Hiruk pikuk kota yang menyita waktu akhirnya berlalu ketika kalender menunjukkan penghujung Desember. Liburan akhir tahun menjadi saat yang tepat untuk mengobati rindu pada desa kelahiran. Sudah hampir lima tahun aku tak pulang, menyibukkan diri dengan pekerjaan yang seolah tak pernah ada ujungnya. Kali ini, tak ada alasan lagi. Aku memutuskan untuk kembali ke tempat di mana semua cerita hidupku bermula.

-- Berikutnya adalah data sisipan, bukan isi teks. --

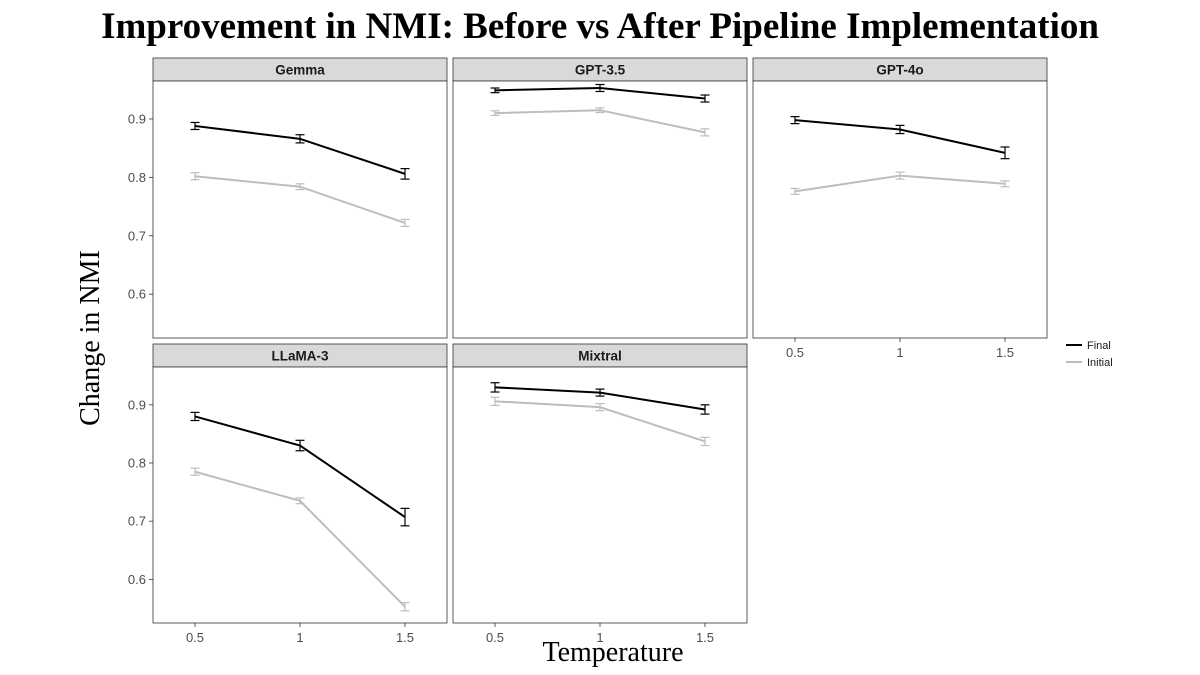 This screenshot has width=1200, height=675. I want to click on panel-llama-3: LLaMA-3 0.6 0.7 0.8 0.9 0.5 1 1.5, so click(288, 494).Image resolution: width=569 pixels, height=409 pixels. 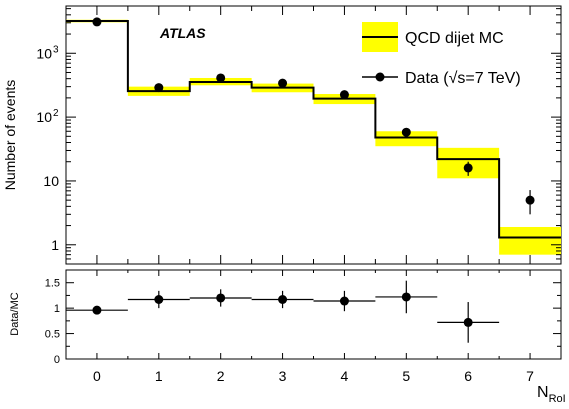 I want to click on x-axis-label-sub: RoI, so click(x=558, y=399).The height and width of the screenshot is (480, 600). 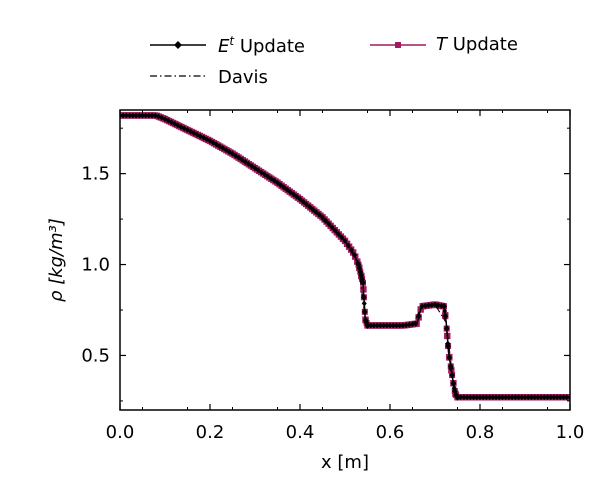 I want to click on legend-item-et-update: Et Update, so click(x=228, y=46). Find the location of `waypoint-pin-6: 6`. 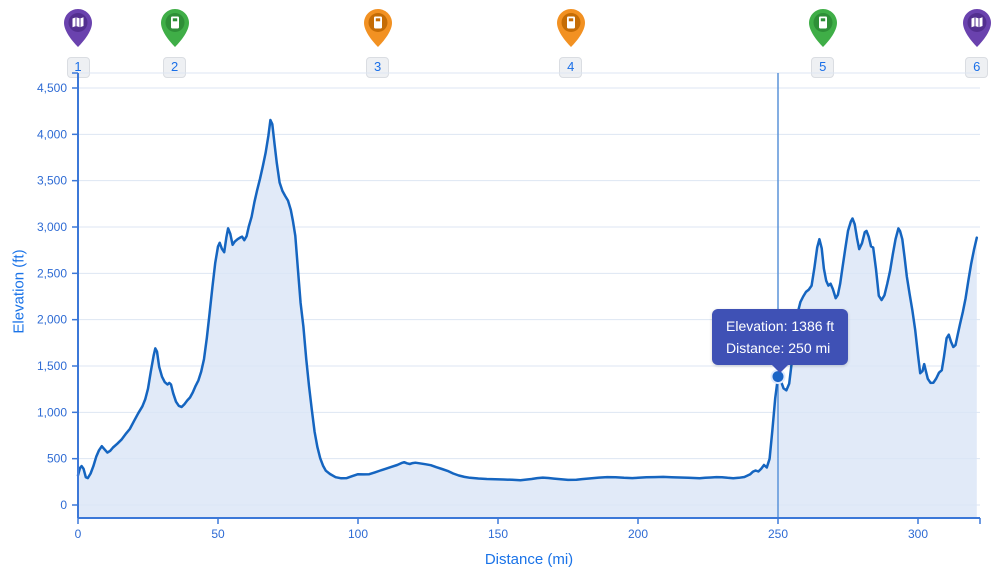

Perjalanan tiga jam menggunakan kereta membawa aku dari gemuruh kota menuju keheningan desa. Langit biru yang cerah menyambutku di stasiun kecil yang sederhana. Udara desa yang segar langsung menyentuh wajahku, menyapu jauh polusi kota yang biasa kuhirup. Senyuman hangat Pak Darman, sopir ojek langganan sejak kecil, masih sama seperti dulu.
"Lama sekali nggak pulang, Dik Rini. Desa ini kangen sama kamu," sapanya sambil memasang senyum lebar.

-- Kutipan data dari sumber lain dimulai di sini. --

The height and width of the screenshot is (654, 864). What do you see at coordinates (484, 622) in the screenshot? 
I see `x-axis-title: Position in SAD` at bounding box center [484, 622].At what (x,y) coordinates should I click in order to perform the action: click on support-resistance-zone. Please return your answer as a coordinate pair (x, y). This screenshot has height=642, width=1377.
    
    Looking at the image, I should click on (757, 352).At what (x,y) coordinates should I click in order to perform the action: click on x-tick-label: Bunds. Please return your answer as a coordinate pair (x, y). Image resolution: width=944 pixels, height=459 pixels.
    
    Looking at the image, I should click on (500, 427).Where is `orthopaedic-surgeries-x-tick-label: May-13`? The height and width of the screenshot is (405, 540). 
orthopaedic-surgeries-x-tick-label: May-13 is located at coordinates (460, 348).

Aku hanya tersenyum, terlalu banyak rindu untuk diungkapkan dalam kata-kata. Sepanjang perjalanan ke rumah, sawah hijau yang terbentang luas mengingatkanku pada masa kecil. Di sinilah aku dulu bermain, mengejar capung, dan berlari tanpa khawatir tentang waktu. Desa itu tak banyak berubah, tetap sederhana dan damai.

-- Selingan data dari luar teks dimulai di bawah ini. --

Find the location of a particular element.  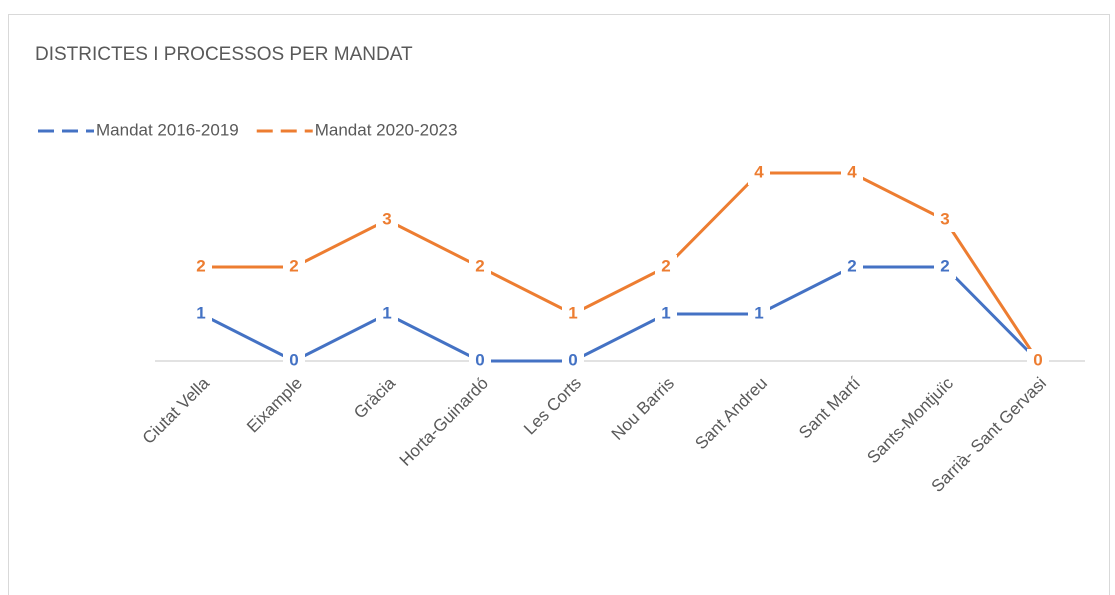

series-line is located at coordinates (620, 314).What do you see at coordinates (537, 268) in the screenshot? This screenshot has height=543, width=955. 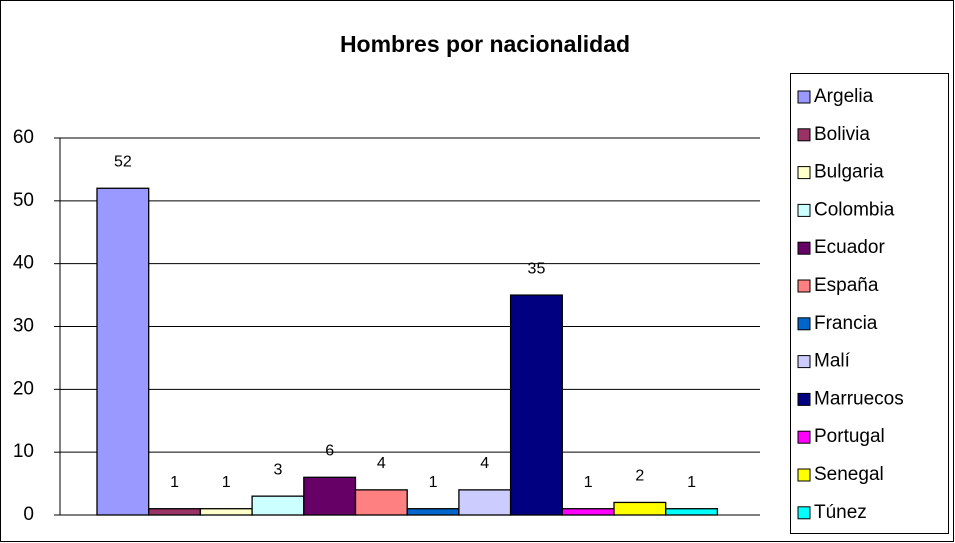 I see `data-label: 35` at bounding box center [537, 268].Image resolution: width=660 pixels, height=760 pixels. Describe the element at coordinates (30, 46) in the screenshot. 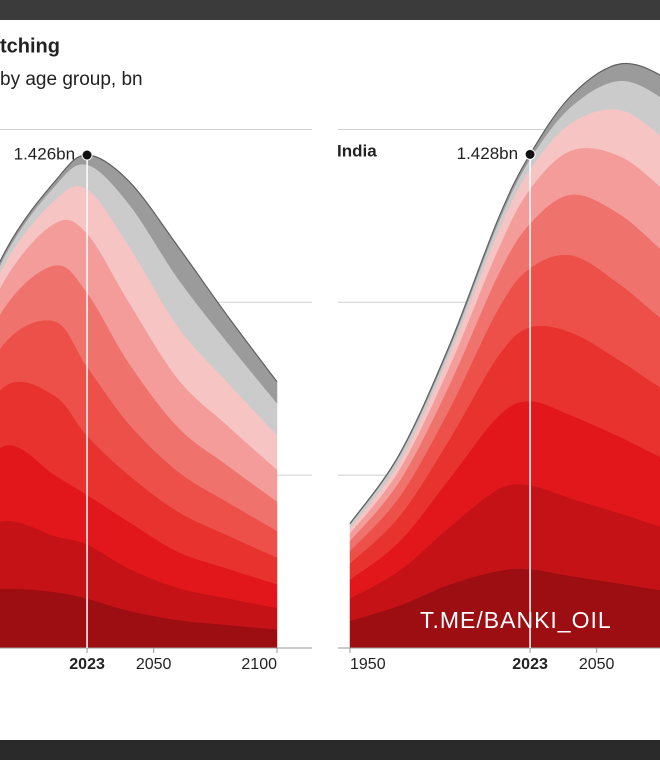

I see `chart-title: tching` at that location.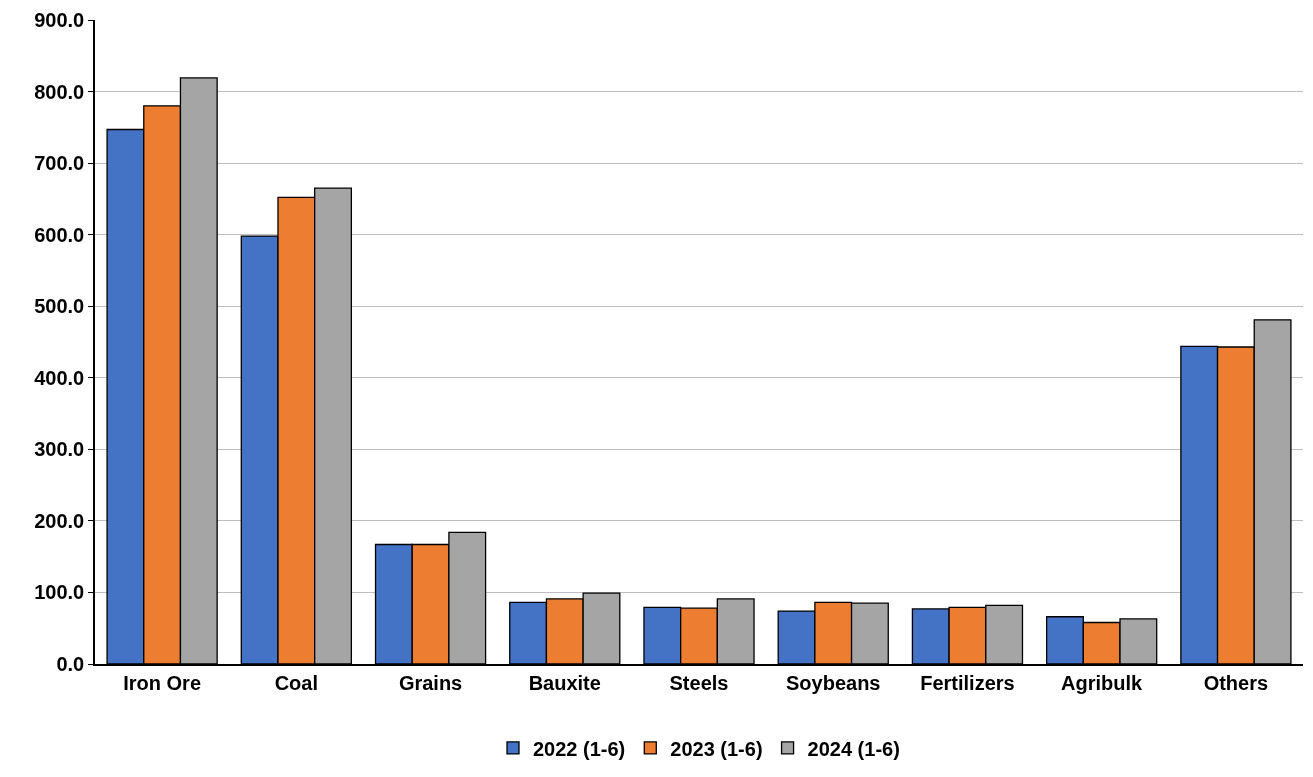  What do you see at coordinates (60, 164) in the screenshot?
I see `y-tick-label: 700.0` at bounding box center [60, 164].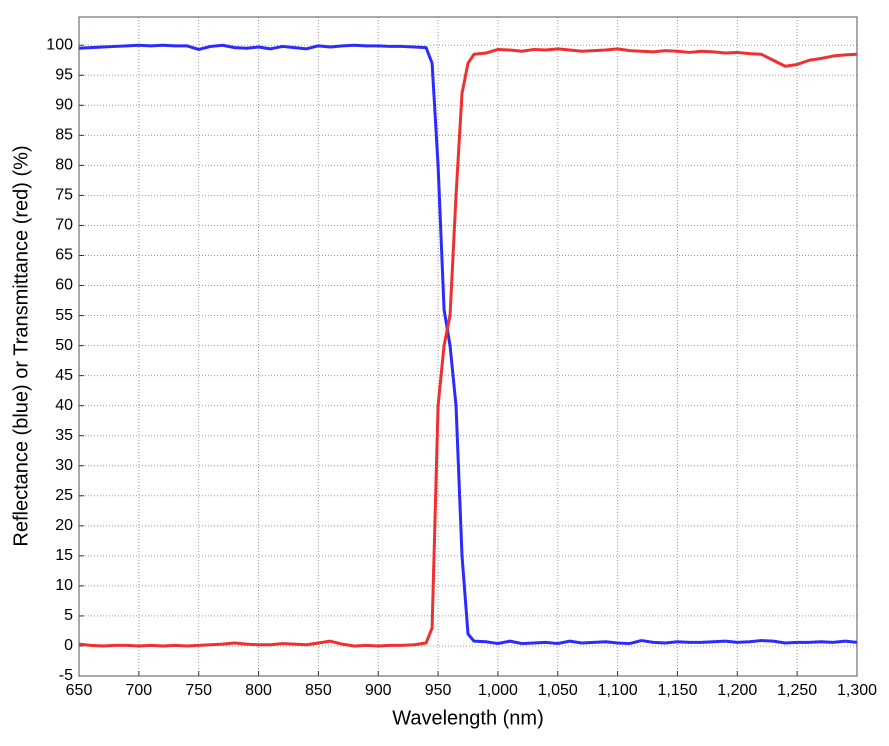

Rumah masa kecilku berdiri kokoh di tengah ladang yang luas. Pohon mangga di halaman depan sudah jauh lebih besar, dan aroma khas kayu rumah lama langsung menyeruak ketika aku melangkahkan kaki ke dalam. Ibuku, yang kini rambutnya mulai memutih, menyambutku dengan pelukan erat.
"Rini, akhirnya pulang juga. Ibu hampir lupa bagaimana suaramu," katanya dengan nada bercanda, meski aku tahu ada kerinduan dalam ucapannya.
Hari-hari di desa berlalu dengan begitu hangat. Aku membantu Ibu memasak di dapur, berbincang dengan tetangga yang masih mengingatku, dan menikmati malam yang sunyi tanpa kebisingan. Salah satu hal yang paling aku nantikan adalah pergi ke sungai kecil di belakang rumah. Tempat itu dulu menjadi markas rahasia bagiku dan teman-teman masa kecilku.
Esoknya, aku memutuskan untuk pergi ke sana. Sungai itu masih sama, meski kini lebih sepi. Batu-batu besar di tepiannya menjadi saksi bisu dari petualangan kami dulu. Aku duduk di salah satu batu, membiarkan air dingin menyentuh kakiku. Dalam keheningan itu, kenangan-kenangan masa kecil berkelebat di benakku---saat kami bermain petak umpet, mencari ikan kecil, atau sekadar bercanda tanpa beban.
Tiba-tiba, suara langkah kaki terdengar dari arah belakang. Aku menoleh dan melihat seorang lelaki dengan senyum lebar mendekat. Wajah itu tak asing bagiku.
"Rini? Kamu masih suka ke sini juga, ya?" tanyanya.